# cargo build error



## nedry (Feb 9, 2017)

hello just tried to build cargo, and i got the following error message:

```
===>  Configuring for cargo-0.15.0_2
===>   FreeBSD 10 autotools fix applied to /usr/ports/devel/cargo/work/.cargo/registry/src/github.com-1ecc6299db9ec823/libssh2-sys-0.2.4/libssh2/config.rpath
configure: looking for configure programs
configure: found cmp
configure: found mkdir
configure: found printf
configure: found cut
configure: found head
configure: found grep
configure: found xargs
configure: found cp
configure: found find
configure: found uname
configure: found date
configure: found tr
configure: found sed
configure: found cmake
configure: found make
configure: recreating config.tmp
configure:
configure: processing ./configure args
configure:
configure: CFG_PREFIX           := /usr/local
configure: CFG_LOCAL_RUST_ROOT  :=
configure: CFG_CARGO            :=
configure: CFG_RUSTC            := rustc
configure: CFG_RUSTDOC          := rustdoc
configure: CFG_CARGO            :=
configure: error: needed, but unable to find any of: CFG_CARGO
===>  Script "configure" failed unexpectedly.
Please report the problem to dumbbell@FreeBSD.org [maintainer] and attach the
"/usr/ports/devel/cargo/work/cargo-0.15.0/config.log" including the output
of the failure of your make command.

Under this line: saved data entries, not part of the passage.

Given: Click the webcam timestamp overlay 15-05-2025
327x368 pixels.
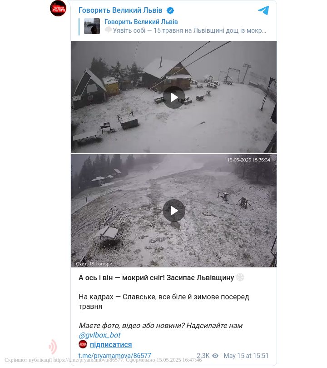Looking at the screenshot, I should (x=249, y=160).
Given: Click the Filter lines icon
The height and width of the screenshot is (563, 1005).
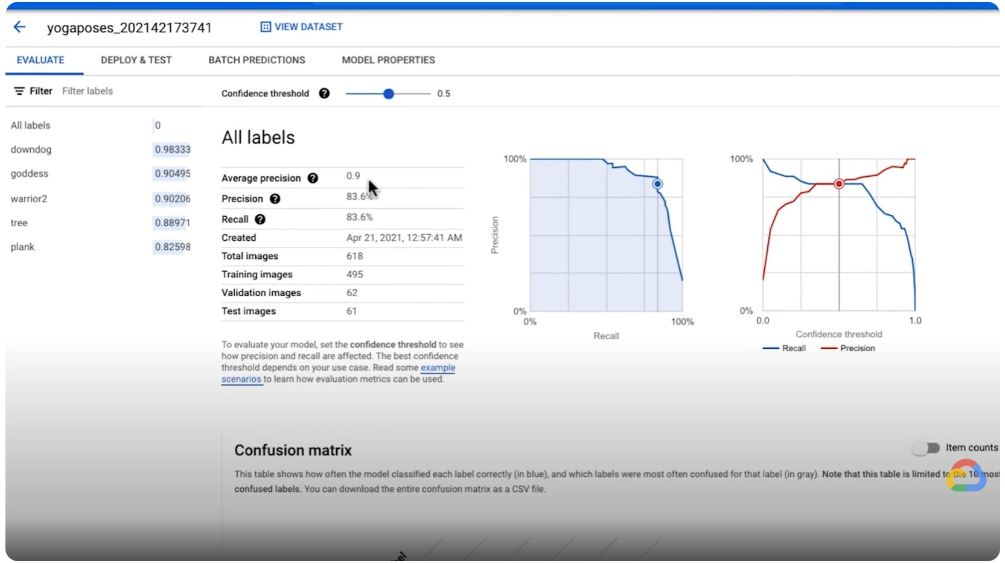Looking at the screenshot, I should click(19, 91).
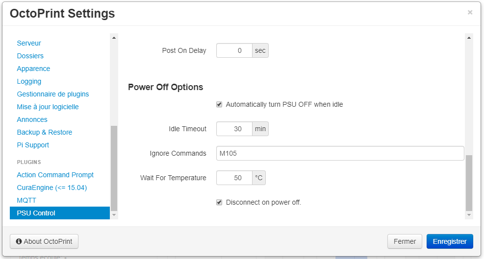Click the Wait For Temperature field
The image size is (484, 259).
[x=234, y=178]
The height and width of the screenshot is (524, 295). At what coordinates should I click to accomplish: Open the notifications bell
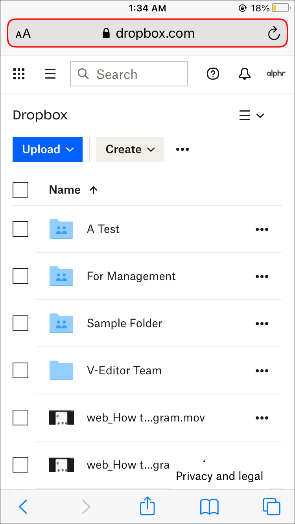pyautogui.click(x=245, y=74)
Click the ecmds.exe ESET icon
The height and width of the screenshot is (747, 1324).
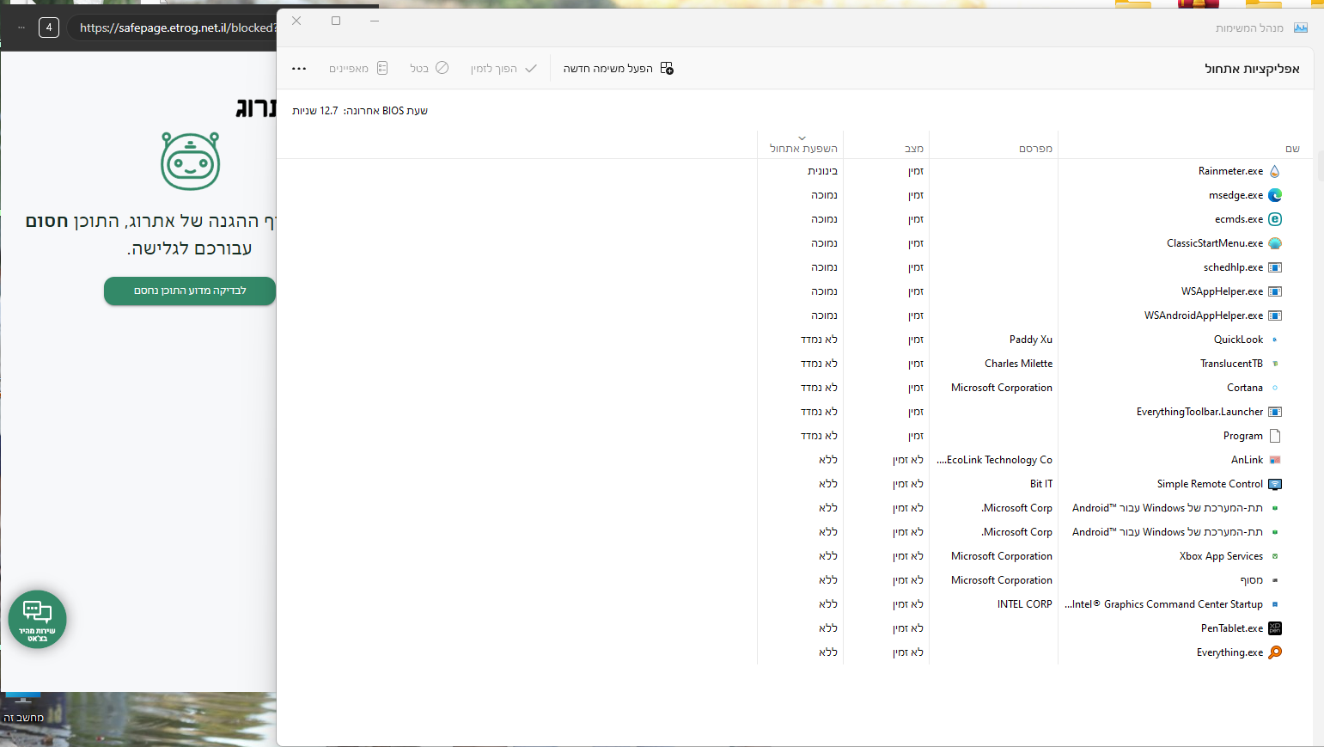point(1275,219)
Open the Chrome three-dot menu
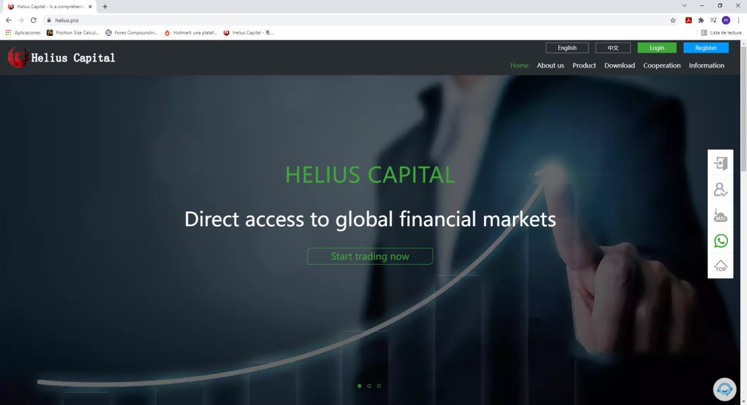Screen dimensions: 747x405 pyautogui.click(x=738, y=20)
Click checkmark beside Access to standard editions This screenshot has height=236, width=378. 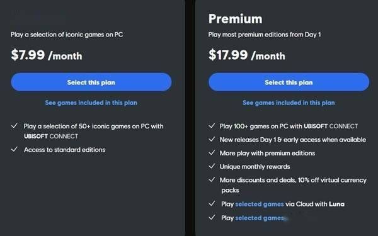(14, 149)
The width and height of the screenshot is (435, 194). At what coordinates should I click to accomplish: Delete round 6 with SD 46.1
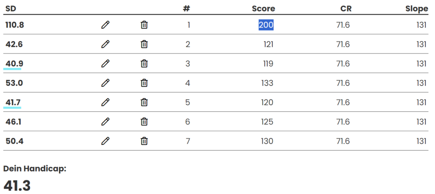click(x=144, y=122)
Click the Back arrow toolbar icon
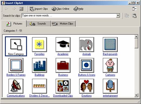141x104 pixels. [6, 9]
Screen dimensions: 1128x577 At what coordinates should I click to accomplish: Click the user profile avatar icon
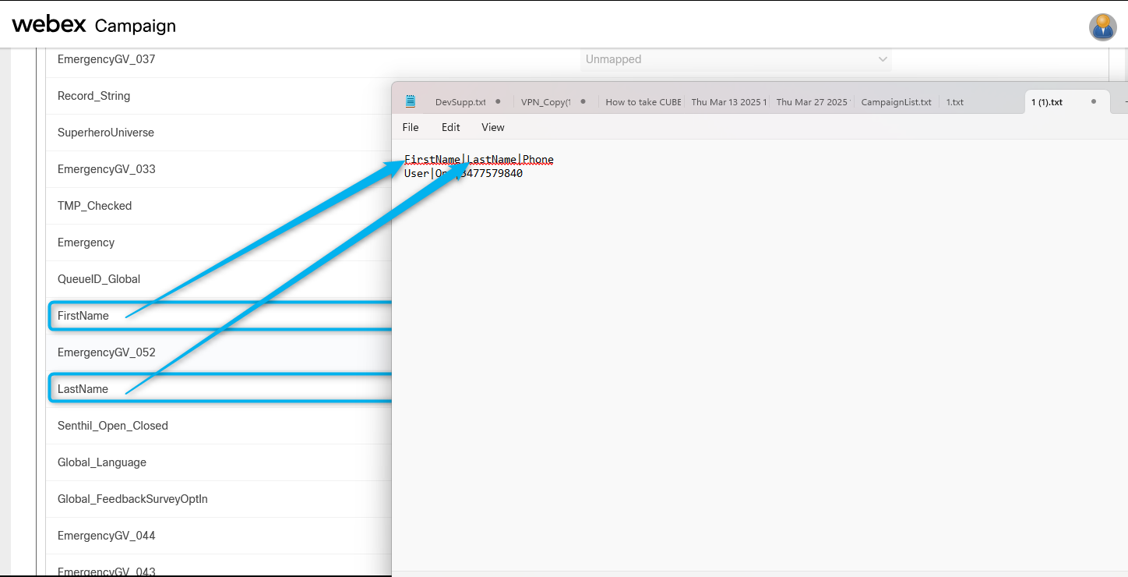[x=1102, y=27]
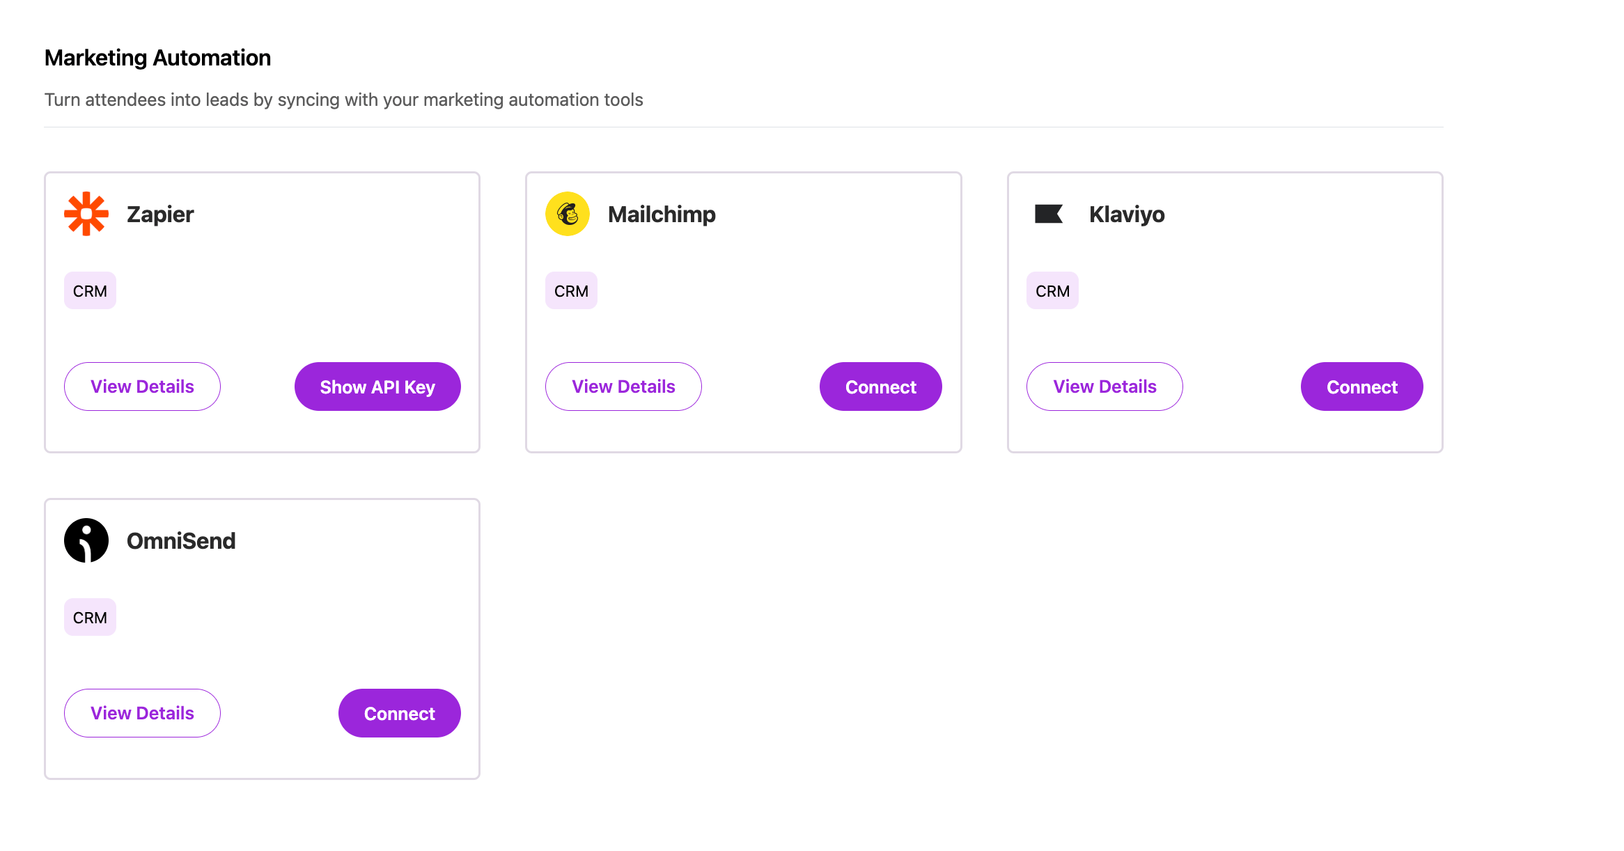Click the CRM tag on OmniSend card
This screenshot has width=1624, height=851.
(x=90, y=617)
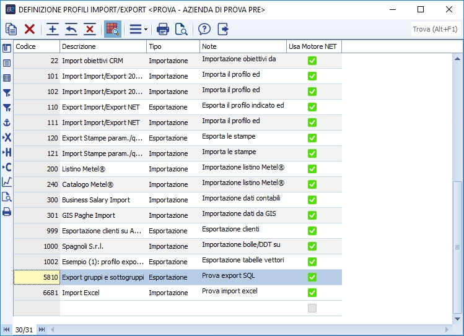Screen dimensions: 464x336
Task: Toggle Usa Motore NET checkbox for Spagnoli S.r.l.
Action: coord(312,246)
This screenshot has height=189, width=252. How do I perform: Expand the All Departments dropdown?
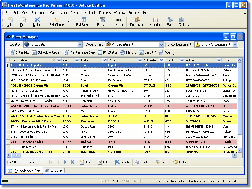[162, 44]
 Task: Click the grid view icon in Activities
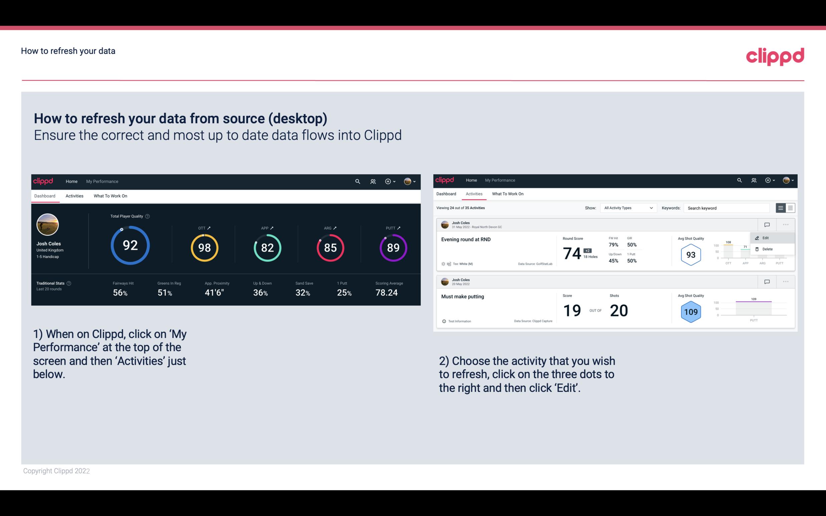(790, 207)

Also, it might be a good idea to provide
an overview of all packages installed on your system (e.g. a
/usr/local/sbin/pkg-static info -g -Ea).
*** Error code 1

Stop.
make[3]: stopped in /usr/ports/devel/cargo
*** Error code 1

Stop.
make[2]: stopped in /usr/ports/devel/cargo
*** Error code 1

Stop.
make[1]: stopped in /usr/ports/www/firefox
*** Error code 1

Stop.
make: stopped in /usr/ports/www/firefox
root@testbsd:/usr/ports/www/firefox #
```

I looked and i cant find the file  /usr/ports/devel/cargo/work/cargo-0.15.0/config.log 

I will also email the maintainer mentioned above.
nedry


----------